Some news automatically generates a single-syllable response: Duh! Like the new report in the Detroit News that suggests General Motors’ mega-billion-dollar marketing program will undergo a “dramatic redesign” reflecting record fuel prices.
As reporter Sharon Terlep points out, “after months of holding out hope that U.S. truck sales would rebound,” the automaker has suddenly woken up and realized that it might be better off spending those big bucks on network television promoting fuel-efficient Chevy Aveos and Saturn Astra, rather than gas-sucking Caddy Escalades and GMC Sierras.
If GM simply watched a few hours of prime-time TV, it might have figured this out months ago, considering all the ads from Nissan for its miserly Versa and Toyota’s heavy promotion of 30-mpg-plus models, like the Corolla. Wonder which ads have been resonating with consumers and driving potential customers to showrooms?
“We’ve been promoting our trucks more than we should have,” conceded GM’s top sales analyst, Mike DiGiovanni. “We’re going to shift our marketing toward fuel economy and hybrids.”

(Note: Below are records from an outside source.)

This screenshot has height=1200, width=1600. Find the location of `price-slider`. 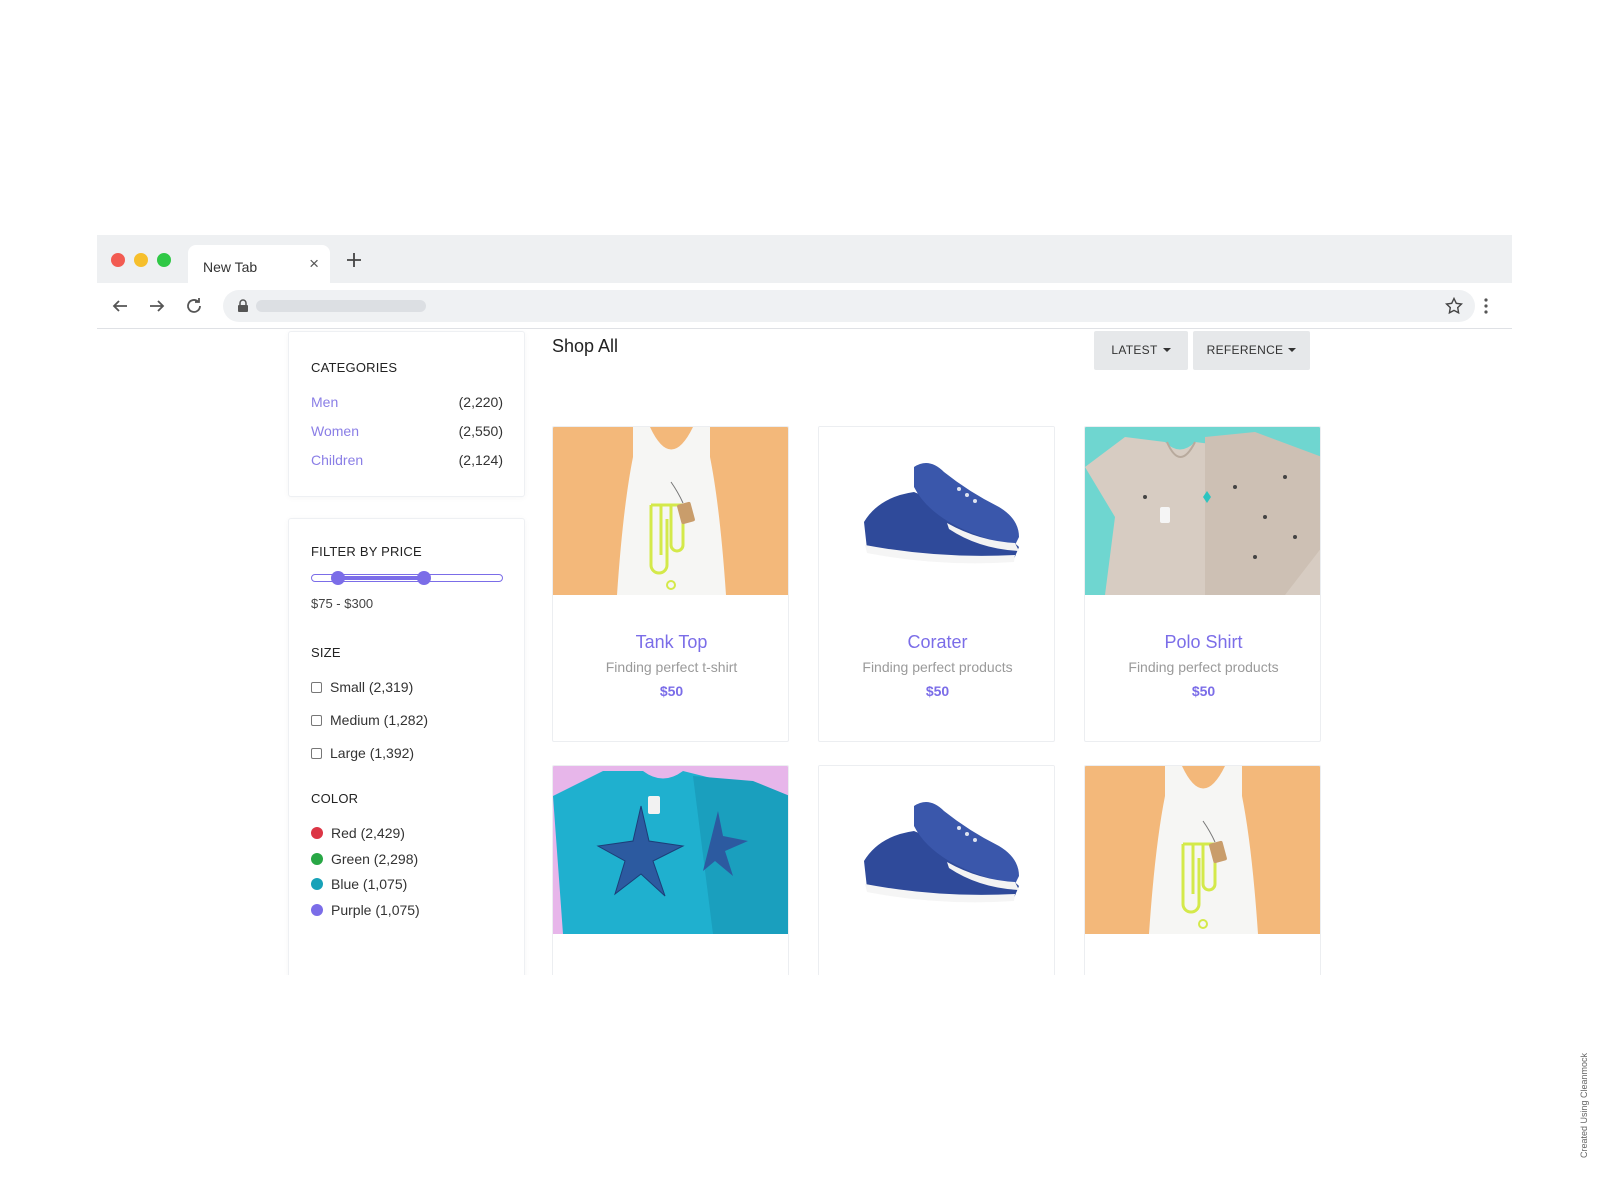

price-slider is located at coordinates (407, 578).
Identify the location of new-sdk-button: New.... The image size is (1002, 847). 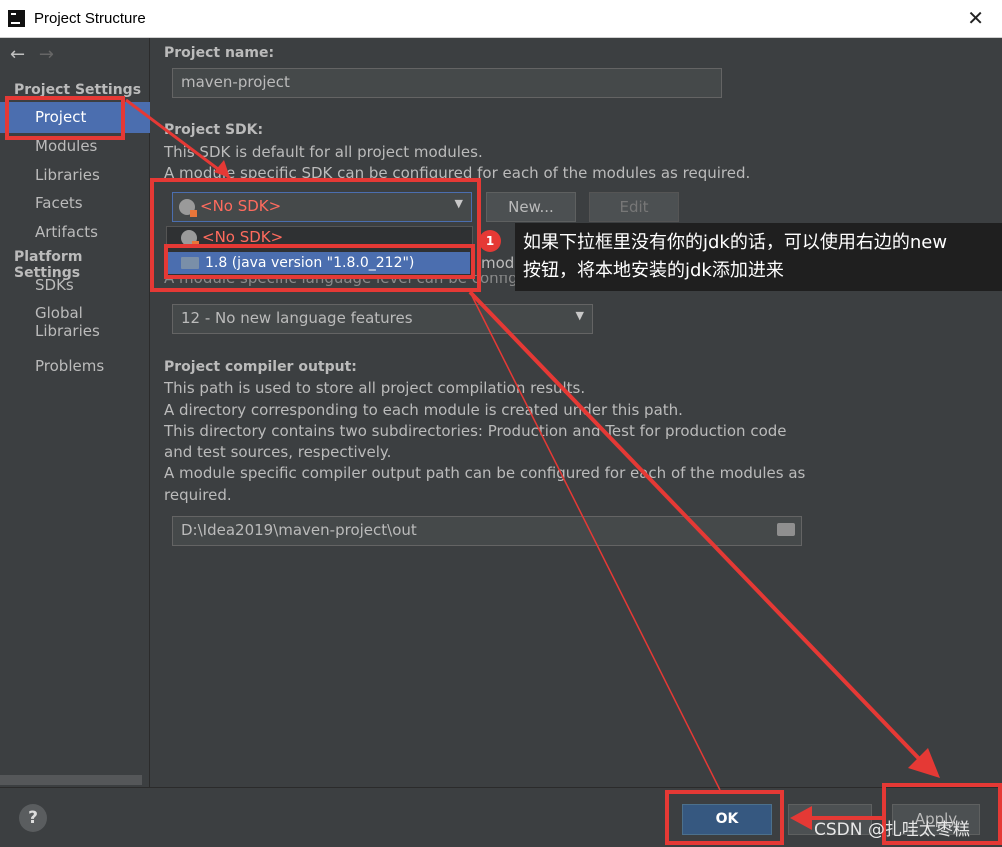
(531, 207).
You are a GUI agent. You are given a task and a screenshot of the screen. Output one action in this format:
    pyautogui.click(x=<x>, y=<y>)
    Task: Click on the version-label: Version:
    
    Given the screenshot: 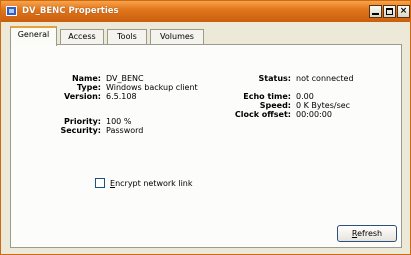 What is the action you would take?
    pyautogui.click(x=82, y=96)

Expect to see this grand transformation saturate not only the airwaves, but also the Internet, GM officials promise. And even when you’ll see a truck ad – after all, they’re not going to go away entirely – we’ll apparently see a shift in focus, with more attention paid to the fuel efficiency of these vehicles.
It’s ironic that GM has taken so long to figure this out. As a journalist, I can’t even begin to recall how many times I've heard the company assert that its products actually lead many product segments in terms of apple-to-apple fuel economy comparisons. And they’re right. The Chevrolet Silverado, for example, gets as much as 2 mpg better than similar Toyota Tundra models. And there are good examples at the other end of the size spectrum. But Toyota’s doing a much better job getting the message out, reflected by recent sales numbers. Now GM will need to play a fast game of catch-up.